== REQUIRED ACTION 1 ==
Summarize the Monarch Watch blog post below in two sentences.
== REQUIRED ACTION 2 ==
In the Monarch Watch blog post below, what year did participants start indicating on their data sheets whether the monarchs they tagged were wild or reared?

== PROVIDED TEXT ==

Monarch Watch Blog

Monarch rearing, tagging and releasing survey

Tuesday, July 6th, 2021 at 9:23 am by Chip Taylor
Filed under Monarch Biology | Comments Off on Monarch rearing, tagging and releasing survey


In the middle of Covid-19 last June, we conducted a survey of those who rear, tag and release monarchs. Life has been interrupted in many ways over the past year, and we are just now getting around to summarizing the responses. While we were targeting those who rear and tag, many people who simply rear and release monarchs responded as well, and we are thankful for those responses. We assured everyone that their information would not be shared and that we wished to simply understand how rearing was being conducted. The number of people who responded (N=1165) exceeded our expectations, and their responses probably represent a good sampling of the reasons people engage in rearing and their rearing practices. As explained below, one of our intentions of the survey was to identify best practices for rearing and releasing. Unfortunately, the survey doesn’t provide the kind of data needed to establish best practices. What it does tell us is that tagged monarchs reared under a broad range of conditions have been recovered in Mexico. It also tells us that while the majority of people who rear, tag and release have not had recoveries, some 20.2% (159/787) reported success. We had hoped that sorting through the conditions reported for those who were successful would help us identify best practices. It doesn’t. There are too many variables which may include things we don’t know about the conditions that lead to diapause and then sensitivity to environmental changes that result in migratory behavior. To sort out the conditions associated with rearing and migratory success, we would have to know the numbers tagged, the dates and locations of release as well as more information about the instars collected or started and rearing methods. We will get those answers in time. In the meantime, we can make some general observations about what needs to be done to rear hardy and healthy monarchs.

Reasons for this survey

As most of you know, Monarch Watch was founded as a monarch tagging program in 1992. At that time, we promoted the tagging of wild caught monarchs, and for a number of years we assumed that our volunteers were only tagging monarchs caught at flowers or collected at overnight roosts. Late in the 1990s, it became clear that some people were tagging monarchs they had reared. At that time, we didn’t pay much attention since rearing and tagging seemed to be a small proportion of all tagging. However, by 2003 it was evident that many more people were beginning to rear, tag and release monarchs. While we didn’t know whether such practices would influence the recovery rate, we decided to be safe, that is, to be able to sort the wild from the reared when analyzing the data. So, we asked participants to indicate on their data sheets, starting in 2004, whether the monarchs they tagged were wild or reared.

== DATASET EXCERPTS ==
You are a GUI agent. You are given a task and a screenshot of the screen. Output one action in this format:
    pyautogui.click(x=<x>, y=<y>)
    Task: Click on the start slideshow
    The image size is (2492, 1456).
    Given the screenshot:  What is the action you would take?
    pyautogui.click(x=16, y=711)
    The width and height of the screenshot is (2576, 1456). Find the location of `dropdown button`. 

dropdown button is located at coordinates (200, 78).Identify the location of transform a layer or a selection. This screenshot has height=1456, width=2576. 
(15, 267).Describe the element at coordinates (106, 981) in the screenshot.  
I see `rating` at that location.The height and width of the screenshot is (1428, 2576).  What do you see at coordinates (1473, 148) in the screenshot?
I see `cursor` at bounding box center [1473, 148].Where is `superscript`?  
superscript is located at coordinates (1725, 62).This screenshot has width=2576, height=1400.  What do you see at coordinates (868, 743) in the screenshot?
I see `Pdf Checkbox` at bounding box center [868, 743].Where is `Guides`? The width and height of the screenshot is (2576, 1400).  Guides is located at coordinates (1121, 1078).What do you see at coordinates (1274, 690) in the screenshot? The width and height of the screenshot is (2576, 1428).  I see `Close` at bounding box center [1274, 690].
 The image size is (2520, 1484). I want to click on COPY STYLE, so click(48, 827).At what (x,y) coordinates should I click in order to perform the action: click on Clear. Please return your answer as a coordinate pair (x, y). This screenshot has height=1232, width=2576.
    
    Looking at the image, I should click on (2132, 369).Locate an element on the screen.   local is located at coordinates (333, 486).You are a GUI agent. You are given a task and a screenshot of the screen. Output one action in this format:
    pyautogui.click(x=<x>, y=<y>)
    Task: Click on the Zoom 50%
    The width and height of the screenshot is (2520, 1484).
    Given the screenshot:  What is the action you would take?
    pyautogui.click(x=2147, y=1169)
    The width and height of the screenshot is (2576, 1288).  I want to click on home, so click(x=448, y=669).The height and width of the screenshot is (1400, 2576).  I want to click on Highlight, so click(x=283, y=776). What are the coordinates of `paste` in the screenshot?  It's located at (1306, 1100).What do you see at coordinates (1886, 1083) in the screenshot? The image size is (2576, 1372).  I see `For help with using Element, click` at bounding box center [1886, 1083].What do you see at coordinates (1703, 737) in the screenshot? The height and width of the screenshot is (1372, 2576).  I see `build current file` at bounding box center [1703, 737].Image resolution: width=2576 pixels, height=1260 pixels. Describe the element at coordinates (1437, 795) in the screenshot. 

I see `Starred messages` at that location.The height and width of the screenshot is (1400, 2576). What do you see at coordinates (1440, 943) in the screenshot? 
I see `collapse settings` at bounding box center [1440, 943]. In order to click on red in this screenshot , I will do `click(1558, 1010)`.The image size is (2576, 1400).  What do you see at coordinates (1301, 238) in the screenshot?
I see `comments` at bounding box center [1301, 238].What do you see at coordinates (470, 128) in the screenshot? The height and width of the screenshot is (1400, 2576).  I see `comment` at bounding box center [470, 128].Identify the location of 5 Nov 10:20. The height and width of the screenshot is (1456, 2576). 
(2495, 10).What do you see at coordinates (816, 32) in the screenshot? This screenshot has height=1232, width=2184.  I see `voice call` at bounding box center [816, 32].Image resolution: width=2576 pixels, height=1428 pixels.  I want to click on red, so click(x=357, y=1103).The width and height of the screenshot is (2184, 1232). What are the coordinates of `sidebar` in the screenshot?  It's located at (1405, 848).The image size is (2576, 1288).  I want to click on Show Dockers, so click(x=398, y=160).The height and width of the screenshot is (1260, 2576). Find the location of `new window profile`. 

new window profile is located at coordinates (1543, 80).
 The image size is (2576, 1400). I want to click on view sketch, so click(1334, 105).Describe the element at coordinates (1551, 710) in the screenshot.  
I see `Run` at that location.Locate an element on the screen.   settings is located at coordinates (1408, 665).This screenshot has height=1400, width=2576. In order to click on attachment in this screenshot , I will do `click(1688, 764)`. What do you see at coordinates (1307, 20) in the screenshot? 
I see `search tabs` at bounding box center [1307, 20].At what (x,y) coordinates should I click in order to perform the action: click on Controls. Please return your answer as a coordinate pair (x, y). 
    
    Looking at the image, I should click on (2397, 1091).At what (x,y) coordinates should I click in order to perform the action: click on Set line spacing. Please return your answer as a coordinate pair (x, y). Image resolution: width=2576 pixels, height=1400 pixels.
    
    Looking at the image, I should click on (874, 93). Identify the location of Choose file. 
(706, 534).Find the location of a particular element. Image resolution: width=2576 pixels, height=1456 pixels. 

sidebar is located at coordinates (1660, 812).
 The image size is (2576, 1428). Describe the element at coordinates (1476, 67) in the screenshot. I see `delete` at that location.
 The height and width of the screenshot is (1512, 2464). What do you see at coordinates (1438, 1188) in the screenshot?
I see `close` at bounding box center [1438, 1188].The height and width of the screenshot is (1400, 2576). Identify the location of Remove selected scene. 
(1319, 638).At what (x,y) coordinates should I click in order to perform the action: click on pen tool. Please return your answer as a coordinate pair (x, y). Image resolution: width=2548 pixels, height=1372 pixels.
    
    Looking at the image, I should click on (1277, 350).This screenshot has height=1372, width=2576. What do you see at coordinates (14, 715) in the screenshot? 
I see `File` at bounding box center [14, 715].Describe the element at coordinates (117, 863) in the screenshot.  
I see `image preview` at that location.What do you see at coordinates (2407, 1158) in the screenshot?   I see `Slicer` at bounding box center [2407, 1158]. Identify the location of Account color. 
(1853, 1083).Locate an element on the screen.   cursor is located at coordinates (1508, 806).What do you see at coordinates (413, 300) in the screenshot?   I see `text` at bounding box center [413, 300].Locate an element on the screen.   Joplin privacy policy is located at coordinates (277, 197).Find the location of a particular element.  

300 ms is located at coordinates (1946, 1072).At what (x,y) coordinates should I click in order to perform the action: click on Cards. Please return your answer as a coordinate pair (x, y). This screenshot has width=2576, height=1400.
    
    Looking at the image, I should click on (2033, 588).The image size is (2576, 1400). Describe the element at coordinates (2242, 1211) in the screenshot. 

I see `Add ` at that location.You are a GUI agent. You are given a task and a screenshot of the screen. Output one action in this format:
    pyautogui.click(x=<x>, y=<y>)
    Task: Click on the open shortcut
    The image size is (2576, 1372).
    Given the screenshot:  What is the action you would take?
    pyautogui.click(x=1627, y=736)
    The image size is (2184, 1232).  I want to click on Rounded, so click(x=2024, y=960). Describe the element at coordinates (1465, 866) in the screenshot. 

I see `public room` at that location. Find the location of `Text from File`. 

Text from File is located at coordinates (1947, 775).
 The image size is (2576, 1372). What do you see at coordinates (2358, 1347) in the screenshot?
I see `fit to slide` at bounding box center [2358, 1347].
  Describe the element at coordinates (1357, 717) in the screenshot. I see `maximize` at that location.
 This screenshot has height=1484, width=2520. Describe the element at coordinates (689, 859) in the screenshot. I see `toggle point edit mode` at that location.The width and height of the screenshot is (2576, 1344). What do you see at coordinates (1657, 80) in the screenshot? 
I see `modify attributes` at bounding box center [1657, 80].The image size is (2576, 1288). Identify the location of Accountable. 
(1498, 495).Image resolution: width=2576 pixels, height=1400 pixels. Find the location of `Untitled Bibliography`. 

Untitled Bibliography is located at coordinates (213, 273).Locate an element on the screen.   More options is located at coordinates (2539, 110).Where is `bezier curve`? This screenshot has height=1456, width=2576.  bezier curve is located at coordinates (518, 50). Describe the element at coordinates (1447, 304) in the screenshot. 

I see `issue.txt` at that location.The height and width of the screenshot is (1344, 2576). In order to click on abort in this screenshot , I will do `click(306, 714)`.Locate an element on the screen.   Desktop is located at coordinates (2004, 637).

== ANSWER SPACE 1 ==
Monarch Watch surveyed 1,165 people who rear, tag and release monarchs, and while the results could not establish best practices for rearing, they showed that tagged monarchs reared under a broad range of conditions have been recovered in Mexico and that 20.2% of those who rear, tag and release reported success. Because more people had begun rearing, tagging and releasing monarchs by 2003, Monarch Watch, which was founded as a tagging program in 1992, started asking participants in 2004 to indicate whether the monarchs they tagged were wild or reared.

== ANSWER SPACE 2 ==
2004